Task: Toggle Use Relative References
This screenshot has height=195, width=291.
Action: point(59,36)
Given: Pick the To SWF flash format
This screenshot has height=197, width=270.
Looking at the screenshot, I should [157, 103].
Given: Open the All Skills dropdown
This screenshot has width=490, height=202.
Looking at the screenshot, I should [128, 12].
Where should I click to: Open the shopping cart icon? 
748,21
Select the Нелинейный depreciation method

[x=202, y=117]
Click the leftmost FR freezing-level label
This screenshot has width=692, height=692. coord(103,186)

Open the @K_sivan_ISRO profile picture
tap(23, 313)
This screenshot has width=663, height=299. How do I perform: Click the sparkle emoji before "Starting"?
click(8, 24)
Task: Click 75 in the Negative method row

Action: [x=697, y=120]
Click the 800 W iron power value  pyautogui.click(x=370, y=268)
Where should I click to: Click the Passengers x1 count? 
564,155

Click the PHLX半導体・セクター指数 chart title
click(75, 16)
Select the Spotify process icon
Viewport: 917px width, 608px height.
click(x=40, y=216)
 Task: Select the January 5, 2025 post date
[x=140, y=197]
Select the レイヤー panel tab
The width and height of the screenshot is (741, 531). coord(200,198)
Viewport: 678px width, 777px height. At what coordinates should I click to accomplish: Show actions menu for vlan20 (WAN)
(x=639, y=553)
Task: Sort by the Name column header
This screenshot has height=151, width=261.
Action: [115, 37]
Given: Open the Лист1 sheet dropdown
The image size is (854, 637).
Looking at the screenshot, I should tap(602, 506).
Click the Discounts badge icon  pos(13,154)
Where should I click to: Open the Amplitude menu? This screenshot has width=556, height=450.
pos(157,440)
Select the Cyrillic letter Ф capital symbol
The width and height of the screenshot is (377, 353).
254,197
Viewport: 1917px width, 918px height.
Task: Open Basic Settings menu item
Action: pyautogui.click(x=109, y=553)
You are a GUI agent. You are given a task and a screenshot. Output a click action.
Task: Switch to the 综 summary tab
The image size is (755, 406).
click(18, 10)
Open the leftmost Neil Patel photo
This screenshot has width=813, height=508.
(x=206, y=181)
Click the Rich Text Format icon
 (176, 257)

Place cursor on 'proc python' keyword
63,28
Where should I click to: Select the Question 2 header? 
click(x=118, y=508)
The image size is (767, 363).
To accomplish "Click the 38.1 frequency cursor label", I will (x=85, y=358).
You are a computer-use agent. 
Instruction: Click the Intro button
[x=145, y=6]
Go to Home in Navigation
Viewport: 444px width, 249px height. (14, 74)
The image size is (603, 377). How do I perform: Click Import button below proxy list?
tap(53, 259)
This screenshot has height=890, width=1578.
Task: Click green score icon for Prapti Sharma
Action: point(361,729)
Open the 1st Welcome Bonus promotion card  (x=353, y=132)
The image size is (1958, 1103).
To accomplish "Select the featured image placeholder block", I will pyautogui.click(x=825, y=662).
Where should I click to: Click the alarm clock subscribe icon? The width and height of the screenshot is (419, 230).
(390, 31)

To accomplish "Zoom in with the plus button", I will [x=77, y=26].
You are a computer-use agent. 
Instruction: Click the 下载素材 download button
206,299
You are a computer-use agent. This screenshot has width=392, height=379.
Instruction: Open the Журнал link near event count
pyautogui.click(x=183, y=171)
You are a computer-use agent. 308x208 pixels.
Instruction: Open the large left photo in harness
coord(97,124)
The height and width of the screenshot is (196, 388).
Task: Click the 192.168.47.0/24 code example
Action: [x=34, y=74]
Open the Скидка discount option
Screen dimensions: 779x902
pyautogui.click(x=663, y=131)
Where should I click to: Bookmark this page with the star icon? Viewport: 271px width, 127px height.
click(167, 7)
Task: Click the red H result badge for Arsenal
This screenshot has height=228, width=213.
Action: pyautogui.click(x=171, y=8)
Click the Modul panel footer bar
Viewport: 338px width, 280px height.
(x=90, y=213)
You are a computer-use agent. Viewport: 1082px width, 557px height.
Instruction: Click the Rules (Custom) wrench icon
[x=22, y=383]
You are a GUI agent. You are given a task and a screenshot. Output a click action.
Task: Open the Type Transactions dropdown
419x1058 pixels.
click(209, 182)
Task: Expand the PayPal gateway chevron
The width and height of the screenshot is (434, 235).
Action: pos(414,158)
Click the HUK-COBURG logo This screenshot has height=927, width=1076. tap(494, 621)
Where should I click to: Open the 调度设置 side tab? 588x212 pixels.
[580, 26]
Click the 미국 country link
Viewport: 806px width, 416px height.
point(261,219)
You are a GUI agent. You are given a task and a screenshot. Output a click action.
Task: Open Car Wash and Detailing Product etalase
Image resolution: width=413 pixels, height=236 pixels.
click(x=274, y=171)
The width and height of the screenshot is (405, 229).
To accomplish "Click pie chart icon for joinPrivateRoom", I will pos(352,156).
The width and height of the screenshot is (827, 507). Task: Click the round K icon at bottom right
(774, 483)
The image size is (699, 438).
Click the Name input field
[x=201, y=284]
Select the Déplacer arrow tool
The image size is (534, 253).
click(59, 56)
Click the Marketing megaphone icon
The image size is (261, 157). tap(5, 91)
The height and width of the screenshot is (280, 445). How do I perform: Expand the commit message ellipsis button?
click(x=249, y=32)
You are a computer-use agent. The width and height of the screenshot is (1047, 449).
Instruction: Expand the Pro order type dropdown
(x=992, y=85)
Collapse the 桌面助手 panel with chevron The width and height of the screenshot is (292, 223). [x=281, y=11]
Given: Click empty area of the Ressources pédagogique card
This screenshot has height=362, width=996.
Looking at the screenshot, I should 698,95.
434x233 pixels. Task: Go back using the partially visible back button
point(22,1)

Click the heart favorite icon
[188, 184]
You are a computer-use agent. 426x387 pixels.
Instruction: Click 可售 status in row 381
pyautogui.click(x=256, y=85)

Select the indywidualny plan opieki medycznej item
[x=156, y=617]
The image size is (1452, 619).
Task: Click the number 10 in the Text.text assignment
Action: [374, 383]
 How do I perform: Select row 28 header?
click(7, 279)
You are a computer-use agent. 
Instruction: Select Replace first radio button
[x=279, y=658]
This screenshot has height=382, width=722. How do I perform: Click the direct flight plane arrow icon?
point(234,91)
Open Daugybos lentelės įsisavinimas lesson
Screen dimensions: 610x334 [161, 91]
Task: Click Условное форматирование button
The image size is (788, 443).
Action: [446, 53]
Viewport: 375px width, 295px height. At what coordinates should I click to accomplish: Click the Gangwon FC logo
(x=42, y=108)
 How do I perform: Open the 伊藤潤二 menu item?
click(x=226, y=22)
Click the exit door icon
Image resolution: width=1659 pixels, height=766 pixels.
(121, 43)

> Assignment
For this exercise, set down all of the entries again word for word.

> Written solution
Task: Toggle Use Relative References
This screenshot has height=195, width=291.
Action: point(59,36)
Given: Pick the To SWF flash format
This screenshot has height=197, width=270.
Looking at the screenshot, I should [157, 103].
Given: Open the All Skills dropdown
This screenshot has width=490, height=202.
Looking at the screenshot, I should [128, 12].
Where should I click to: Open the shopping cart icon? 
748,21
Select the Нелинейный depreciation method

[x=202, y=117]
Click the leftmost FR freezing-level label
This screenshot has width=692, height=692. coord(103,186)

Open the @K_sivan_ISRO profile picture
tap(23, 313)
This screenshot has width=663, height=299. How do I perform: Click the sparkle emoji before "Starting"?
click(8, 24)
Task: Click 75 in the Negative method row

Action: [x=697, y=120]
Click the 800 W iron power value  pyautogui.click(x=370, y=268)
Where should I click to: Click the Passengers x1 count? 
564,155

Click the PHLX半導体・セクター指数 chart title
click(75, 16)
Select the Spotify process icon
Viewport: 917px width, 608px height.
click(x=40, y=216)
 Task: Select the January 5, 2025 post date
[x=140, y=197]
Select the レイヤー panel tab
The width and height of the screenshot is (741, 531). coord(200,198)
Viewport: 678px width, 777px height. At what coordinates should I click to accomplish: Show actions menu for vlan20 (WAN)
(x=639, y=553)
Task: Sort by the Name column header
This screenshot has height=151, width=261.
Action: [115, 37]
Given: Open the Лист1 sheet dropdown
The image size is (854, 637).
Looking at the screenshot, I should tap(602, 506).
Click the Discounts badge icon  pos(13,154)
Where should I click to: Open the Amplitude menu? This screenshot has width=556, height=450.
pos(157,440)
Select the Cyrillic letter Ф capital symbol
The width and height of the screenshot is (377, 353).
254,197
Viewport: 1917px width, 918px height.
Task: Open Basic Settings menu item
Action: pyautogui.click(x=109, y=553)
You are a GUI agent. You are given a task and a screenshot. Output a click action.
Task: Switch to the 综 summary tab
The image size is (755, 406).
click(18, 10)
Open the leftmost Neil Patel photo
This screenshot has width=813, height=508.
(x=206, y=181)
Click the Rich Text Format icon
 (176, 257)

Place cursor on 'proc python' keyword
63,28
Where should I click to: Select the Question 2 header? 
click(x=118, y=508)
The image size is (767, 363).
To accomplish "Click the 38.1 frequency cursor label", I will (x=85, y=358).
You are a computer-use agent. 
Instruction: Click the Intro button
[x=145, y=6]
Go to Home in Navigation
Viewport: 444px width, 249px height. (14, 74)
The image size is (603, 377). How do I perform: Click Import button below proxy list?
tap(53, 259)
This screenshot has height=890, width=1578.
Task: Click green score icon for Prapti Sharma
Action: point(361,729)
Open the 1st Welcome Bonus promotion card  (x=353, y=132)
The image size is (1958, 1103).
To accomplish "Select the featured image placeholder block", I will pyautogui.click(x=825, y=662).
Where should I click to: Click the alarm clock subscribe icon? The width and height of the screenshot is (419, 230).
(390, 31)

To accomplish "Zoom in with the plus button", I will [x=77, y=26].
You are a computer-use agent. 
Instruction: Click the 下载素材 download button
206,299
You are a computer-use agent. This screenshot has width=392, height=379.
Instruction: Open the Журнал link near event count
pyautogui.click(x=183, y=171)
You are a computer-use agent. 308x208 pixels.
Instruction: Open the large left photo in harness
coord(97,124)
The height and width of the screenshot is (196, 388).
Task: Click the 192.168.47.0/24 code example
Action: [x=34, y=74]
Open the Скидка discount option
Screen dimensions: 779x902
pyautogui.click(x=663, y=131)
Where should I click to: Bookmark this page with the star icon? Viewport: 271px width, 127px height.
click(167, 7)
Task: Click the red H result badge for Arsenal
This screenshot has height=228, width=213.
Action: pyautogui.click(x=171, y=8)
Click the Modul panel footer bar
Viewport: 338px width, 280px height.
(x=90, y=213)
You are a computer-use agent. Viewport: 1082px width, 557px height.
Instruction: Click the Rules (Custom) wrench icon
[x=22, y=383]
You are a GUI agent. You are given a task and a screenshot. Output a click action.
Task: Open the Type Transactions dropdown
419x1058 pixels.
click(209, 182)
Task: Expand the PayPal gateway chevron
The width and height of the screenshot is (434, 235).
Action: pos(414,158)
Click the HUK-COBURG logo This screenshot has height=927, width=1076. tap(494, 621)
Where should I click to: Open the 调度设置 side tab? 588x212 pixels.
[580, 26]
Click the 미국 country link
Viewport: 806px width, 416px height.
point(261,219)
You are a GUI agent. You are given a task and a screenshot. Output a click action.
Task: Open Car Wash and Detailing Product etalase
Image resolution: width=413 pixels, height=236 pixels.
click(x=274, y=171)
The width and height of the screenshot is (405, 229).
To accomplish "Click pie chart icon for joinPrivateRoom", I will pos(352,156).
The width and height of the screenshot is (827, 507). Task: Click the round K icon at bottom right
(774, 483)
The image size is (699, 438).
Click the Name input field
[x=201, y=284]
Select the Déplacer arrow tool
The image size is (534, 253).
click(59, 56)
Click the Marketing megaphone icon
The image size is (261, 157). tap(5, 91)
The height and width of the screenshot is (280, 445). How do I perform: Expand the commit message ellipsis button?
click(x=249, y=32)
You are a computer-use agent. The width and height of the screenshot is (1047, 449).
Instruction: Expand the Pro order type dropdown
(x=992, y=85)
Collapse the 桌面助手 panel with chevron The width and height of the screenshot is (292, 223). [x=281, y=11]
Given: Click empty area of the Ressources pédagogique card
This screenshot has height=362, width=996.
Looking at the screenshot, I should 698,95.
434x233 pixels. Task: Go back using the partially visible back button
point(22,1)

Click the heart favorite icon
[188, 184]
You are a computer-use agent. 426x387 pixels.
Instruction: Click 可售 status in row 381
pyautogui.click(x=256, y=85)

Select the indywidualny plan opieki medycznej item
[x=156, y=617]
The image size is (1452, 619).
Task: Click the number 10 in the Text.text assignment
Action: [374, 383]
 How do I perform: Select row 28 header?
click(7, 279)
You are a computer-use agent. 
Instruction: Select Replace first radio button
[x=279, y=658]
This screenshot has height=382, width=722. How do I perform: Click the direct flight plane arrow icon?
point(234,91)
Open Daugybos lentelės įsisavinimas lesson
Screen dimensions: 610x334 [161, 91]
Task: Click Условное форматирование button
The image size is (788, 443).
Action: [446, 53]
Viewport: 375px width, 295px height. At what coordinates should I click to accomplish: Click the Gangwon FC logo
(x=42, y=108)
 How do I perform: Open the 伊藤潤二 menu item?
click(x=226, y=22)
Click the exit door icon
Image resolution: width=1659 pixels, height=766 pixels.
(121, 43)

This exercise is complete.